[Passage provided]
——

I-CAR in the USA announced it is seeking corporate sponsors to sign on as “Sustaining Partners” and make training cheaper for collision repairers and vocational schools.
The program is open to OEMs, suppliers, estimating services and insurers. I-CAR that 83 percent of I-CAR’s funding comes from auto body shops paying tuition, and argued that this status quo kept training too expensive for some of the industry.
“Training expense is impeding training for many shops and technicians. For I-CAR to reach the entire industry, especially smaller shops, the cost of technical education must go down,” I-CAR wrote recently. “It’s just not sustainable for the shop,” I-CAR strategic Vice President Ann Gonzalez said Thursday.
Enough corporate sponsorship through the Sustaining Partner program will allow I-CAR to hold the cost of training steady for repairers – or possibly even lower that expense, the organization said. The Sustaining Partners might also provide enough subsidisation that I-CAR could lower or even end fees to vocational-tech schools who license I-CAR’s curriculum – speeding up the injection of new skilled technicians that the industry desperately needs.
Training is clearly necessary.
A 2016 I-CAR customer survey found that 94 percent of shops work on at least one vehicle per week with an advanced high-strength steel element, and 58 percent also see at least one vehicle per week with some aluminium. About 71 percent of shops receive weekly visits from at least one car with sensors or cameras related to an advanced safety system, according to I-CAR.
However, 58 percent of shops lack any discernible continuing education policies, I-CAR estimates. 2017 Collision Industry Conference surveys also revealed that even elite repair facilities might be providing far less training than the OEMs feel is necessary.

——

(Target pointing data)
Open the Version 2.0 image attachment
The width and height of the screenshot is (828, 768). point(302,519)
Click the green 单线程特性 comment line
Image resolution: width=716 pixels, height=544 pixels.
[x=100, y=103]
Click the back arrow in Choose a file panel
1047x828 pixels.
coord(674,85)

——

[Task objective]
Reproduce the article about I-CAR's Sustaining Partner program word for word, from start to finish.

[Output of the task]
I-CAR in the USA announced it is seeking corporate sponsors to sign on as “Sustaining Partners” and make training cheaper for collision repairers and vocational schools.
The program is open to OEMs, suppliers, estimating services and insurers. I-CAR that 83 percent of I-CAR’s funding comes from auto body shops paying tuition, and argued that this status quo kept training too expensive for some of the industry.
“Training expense is impeding training for many shops and technicians. For I-CAR to reach the entire industry, especially smaller shops, the cost of technical education must go down,” I-CAR wrote recently. “It’s just not sustainable for the shop,” I-CAR strategic Vice President Ann Gonzalez said Thursday.
Enough corporate sponsorship through the Sustaining Partner program will allow I-CAR to hold the cost of training steady for repairers – or possibly even lower that expense, the organization said. The Sustaining Partners might also provide enough subsidisation that I-CAR could lower or even end fees to vocational-tech schools who license I-CAR’s curriculum – speeding up the injection of new skilled technicians that the industry desperately needs.
Training is clearly necessary.
A 2016 I-CAR customer survey found that 94 percent of shops work on at least one vehicle per week with an advanced high-strength steel element, and 58 percent also see at least one vehicle per week with some aluminium. About 71 percent of shops receive weekly visits from at least one car with sensors or cameras related to an advanced safety system, according to I-CAR.
However, 58 percent of shops lack any discernible continuing education policies, I-CAR estimates. 2017 Collision Industry Conference surveys also revealed that even elite repair facilities might be providing far less training than the OEMs feel is necessary.